# [What needs to be done]
Search each line below for the word "handle" and list those that contain it.

# [Items from a data source]
----

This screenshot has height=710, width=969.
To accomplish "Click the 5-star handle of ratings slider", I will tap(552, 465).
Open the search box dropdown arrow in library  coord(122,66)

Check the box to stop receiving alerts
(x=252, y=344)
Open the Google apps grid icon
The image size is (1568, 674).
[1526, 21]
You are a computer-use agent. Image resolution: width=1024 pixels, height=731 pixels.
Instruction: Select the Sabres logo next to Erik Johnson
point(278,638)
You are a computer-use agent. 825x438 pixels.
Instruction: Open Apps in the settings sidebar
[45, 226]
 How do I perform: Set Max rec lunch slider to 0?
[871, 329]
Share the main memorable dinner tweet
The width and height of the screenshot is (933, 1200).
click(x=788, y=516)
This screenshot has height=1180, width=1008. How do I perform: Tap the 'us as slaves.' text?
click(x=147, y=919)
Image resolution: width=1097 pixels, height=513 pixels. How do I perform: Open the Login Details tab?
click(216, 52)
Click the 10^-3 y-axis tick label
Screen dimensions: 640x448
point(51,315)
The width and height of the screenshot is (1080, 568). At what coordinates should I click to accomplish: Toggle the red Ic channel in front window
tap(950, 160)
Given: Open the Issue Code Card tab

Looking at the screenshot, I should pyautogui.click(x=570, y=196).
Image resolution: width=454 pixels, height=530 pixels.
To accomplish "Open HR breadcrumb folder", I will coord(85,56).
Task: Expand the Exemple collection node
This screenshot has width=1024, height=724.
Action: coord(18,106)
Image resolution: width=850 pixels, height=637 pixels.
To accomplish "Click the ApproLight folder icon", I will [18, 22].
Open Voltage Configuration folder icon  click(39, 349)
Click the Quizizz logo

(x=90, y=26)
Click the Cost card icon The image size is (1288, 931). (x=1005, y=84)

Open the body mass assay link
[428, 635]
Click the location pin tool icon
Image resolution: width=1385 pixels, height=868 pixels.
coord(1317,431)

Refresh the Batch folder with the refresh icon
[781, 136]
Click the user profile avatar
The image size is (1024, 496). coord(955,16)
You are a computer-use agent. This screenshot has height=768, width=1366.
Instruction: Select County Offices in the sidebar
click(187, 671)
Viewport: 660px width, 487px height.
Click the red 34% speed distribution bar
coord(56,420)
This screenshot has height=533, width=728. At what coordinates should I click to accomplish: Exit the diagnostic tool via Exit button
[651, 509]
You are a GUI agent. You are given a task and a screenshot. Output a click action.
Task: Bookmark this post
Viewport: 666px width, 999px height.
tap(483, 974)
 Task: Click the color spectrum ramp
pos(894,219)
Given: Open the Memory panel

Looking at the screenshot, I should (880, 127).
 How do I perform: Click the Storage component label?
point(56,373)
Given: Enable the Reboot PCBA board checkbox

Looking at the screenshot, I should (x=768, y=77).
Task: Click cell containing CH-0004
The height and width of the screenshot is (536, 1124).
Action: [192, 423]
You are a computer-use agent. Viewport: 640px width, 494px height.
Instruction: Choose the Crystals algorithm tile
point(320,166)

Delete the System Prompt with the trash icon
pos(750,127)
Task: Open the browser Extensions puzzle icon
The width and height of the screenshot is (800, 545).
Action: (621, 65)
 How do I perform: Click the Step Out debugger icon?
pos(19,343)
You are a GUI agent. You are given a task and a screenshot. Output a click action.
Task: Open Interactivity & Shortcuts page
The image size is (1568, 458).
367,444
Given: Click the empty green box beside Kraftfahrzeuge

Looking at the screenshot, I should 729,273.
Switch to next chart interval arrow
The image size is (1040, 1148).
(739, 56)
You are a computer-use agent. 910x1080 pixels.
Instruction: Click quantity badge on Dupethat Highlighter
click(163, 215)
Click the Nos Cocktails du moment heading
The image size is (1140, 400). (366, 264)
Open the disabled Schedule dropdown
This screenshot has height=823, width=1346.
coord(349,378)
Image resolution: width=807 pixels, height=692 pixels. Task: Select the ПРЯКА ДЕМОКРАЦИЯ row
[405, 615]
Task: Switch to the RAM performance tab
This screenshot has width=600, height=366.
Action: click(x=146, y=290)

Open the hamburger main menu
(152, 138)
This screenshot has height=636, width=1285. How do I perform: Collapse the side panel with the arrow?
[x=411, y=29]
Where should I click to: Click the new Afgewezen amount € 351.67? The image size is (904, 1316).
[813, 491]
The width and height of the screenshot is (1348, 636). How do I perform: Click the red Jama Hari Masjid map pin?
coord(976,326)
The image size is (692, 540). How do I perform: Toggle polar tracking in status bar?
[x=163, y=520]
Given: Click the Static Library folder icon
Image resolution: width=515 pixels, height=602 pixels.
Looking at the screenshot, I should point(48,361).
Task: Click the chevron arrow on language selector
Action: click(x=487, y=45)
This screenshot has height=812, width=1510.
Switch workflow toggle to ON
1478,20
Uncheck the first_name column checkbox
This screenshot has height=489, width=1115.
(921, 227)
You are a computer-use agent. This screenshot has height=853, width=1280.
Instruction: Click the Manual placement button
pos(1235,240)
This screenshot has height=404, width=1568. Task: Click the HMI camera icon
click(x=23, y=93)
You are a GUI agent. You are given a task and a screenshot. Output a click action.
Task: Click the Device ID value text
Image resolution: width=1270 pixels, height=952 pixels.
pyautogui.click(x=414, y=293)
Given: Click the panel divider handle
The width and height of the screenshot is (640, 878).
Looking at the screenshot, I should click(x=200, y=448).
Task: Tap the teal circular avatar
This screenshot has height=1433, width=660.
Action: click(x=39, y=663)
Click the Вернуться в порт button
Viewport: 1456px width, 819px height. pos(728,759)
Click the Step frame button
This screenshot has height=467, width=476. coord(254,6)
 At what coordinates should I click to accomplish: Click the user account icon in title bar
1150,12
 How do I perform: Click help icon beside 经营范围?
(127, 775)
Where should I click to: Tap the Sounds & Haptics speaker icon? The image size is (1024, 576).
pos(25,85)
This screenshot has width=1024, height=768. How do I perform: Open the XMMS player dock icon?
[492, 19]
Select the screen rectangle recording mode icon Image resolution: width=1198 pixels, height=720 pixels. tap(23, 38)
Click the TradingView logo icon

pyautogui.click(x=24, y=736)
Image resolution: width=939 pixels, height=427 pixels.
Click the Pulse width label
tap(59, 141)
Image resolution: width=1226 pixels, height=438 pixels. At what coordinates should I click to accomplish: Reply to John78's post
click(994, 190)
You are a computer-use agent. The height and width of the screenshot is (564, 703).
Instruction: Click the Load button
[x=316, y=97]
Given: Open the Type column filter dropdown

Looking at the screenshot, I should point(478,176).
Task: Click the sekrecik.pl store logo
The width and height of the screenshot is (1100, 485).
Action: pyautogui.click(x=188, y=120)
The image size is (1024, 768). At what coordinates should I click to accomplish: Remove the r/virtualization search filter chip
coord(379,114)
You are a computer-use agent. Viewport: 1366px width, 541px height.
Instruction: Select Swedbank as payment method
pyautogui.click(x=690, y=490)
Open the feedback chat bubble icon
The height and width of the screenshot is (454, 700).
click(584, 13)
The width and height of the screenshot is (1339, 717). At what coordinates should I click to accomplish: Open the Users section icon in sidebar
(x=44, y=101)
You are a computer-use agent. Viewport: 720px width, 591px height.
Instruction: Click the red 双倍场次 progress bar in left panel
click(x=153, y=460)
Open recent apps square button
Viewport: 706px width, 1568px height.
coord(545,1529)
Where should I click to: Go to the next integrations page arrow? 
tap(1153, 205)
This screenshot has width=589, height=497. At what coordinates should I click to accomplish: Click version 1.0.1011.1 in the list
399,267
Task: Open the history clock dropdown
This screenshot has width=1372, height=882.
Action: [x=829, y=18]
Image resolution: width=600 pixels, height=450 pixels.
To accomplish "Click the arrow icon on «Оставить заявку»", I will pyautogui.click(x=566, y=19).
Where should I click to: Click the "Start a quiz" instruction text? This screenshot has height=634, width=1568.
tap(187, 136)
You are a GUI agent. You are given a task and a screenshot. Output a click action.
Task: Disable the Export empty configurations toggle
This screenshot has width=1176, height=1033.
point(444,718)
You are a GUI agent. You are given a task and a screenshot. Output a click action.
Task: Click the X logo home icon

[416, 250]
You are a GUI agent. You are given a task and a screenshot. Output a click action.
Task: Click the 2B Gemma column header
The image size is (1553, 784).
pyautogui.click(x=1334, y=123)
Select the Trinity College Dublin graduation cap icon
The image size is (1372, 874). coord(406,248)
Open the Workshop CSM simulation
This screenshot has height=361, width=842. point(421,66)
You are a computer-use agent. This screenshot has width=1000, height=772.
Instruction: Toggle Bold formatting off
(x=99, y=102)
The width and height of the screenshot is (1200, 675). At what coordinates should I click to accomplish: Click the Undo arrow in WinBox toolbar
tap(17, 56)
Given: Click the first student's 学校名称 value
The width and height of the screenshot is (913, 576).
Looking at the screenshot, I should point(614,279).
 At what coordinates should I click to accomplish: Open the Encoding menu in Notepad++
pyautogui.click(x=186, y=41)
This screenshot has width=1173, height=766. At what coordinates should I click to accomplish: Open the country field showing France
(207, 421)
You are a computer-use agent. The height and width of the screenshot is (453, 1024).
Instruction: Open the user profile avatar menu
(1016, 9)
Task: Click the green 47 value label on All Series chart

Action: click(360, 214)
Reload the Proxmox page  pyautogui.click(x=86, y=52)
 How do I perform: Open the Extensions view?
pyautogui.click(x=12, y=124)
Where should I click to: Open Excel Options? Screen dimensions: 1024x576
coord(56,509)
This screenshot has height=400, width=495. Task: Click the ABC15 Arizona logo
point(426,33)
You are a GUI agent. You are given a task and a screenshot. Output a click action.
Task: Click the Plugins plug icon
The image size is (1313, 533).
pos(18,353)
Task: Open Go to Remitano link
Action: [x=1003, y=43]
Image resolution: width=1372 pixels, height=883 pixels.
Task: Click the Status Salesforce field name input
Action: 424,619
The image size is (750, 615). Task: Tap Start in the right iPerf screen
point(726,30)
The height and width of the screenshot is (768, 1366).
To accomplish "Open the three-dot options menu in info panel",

----

# [Response]
To accomplish "Click the 5-star handle of ratings slider", I will tap(552, 465).
Given: Click the panel divider handle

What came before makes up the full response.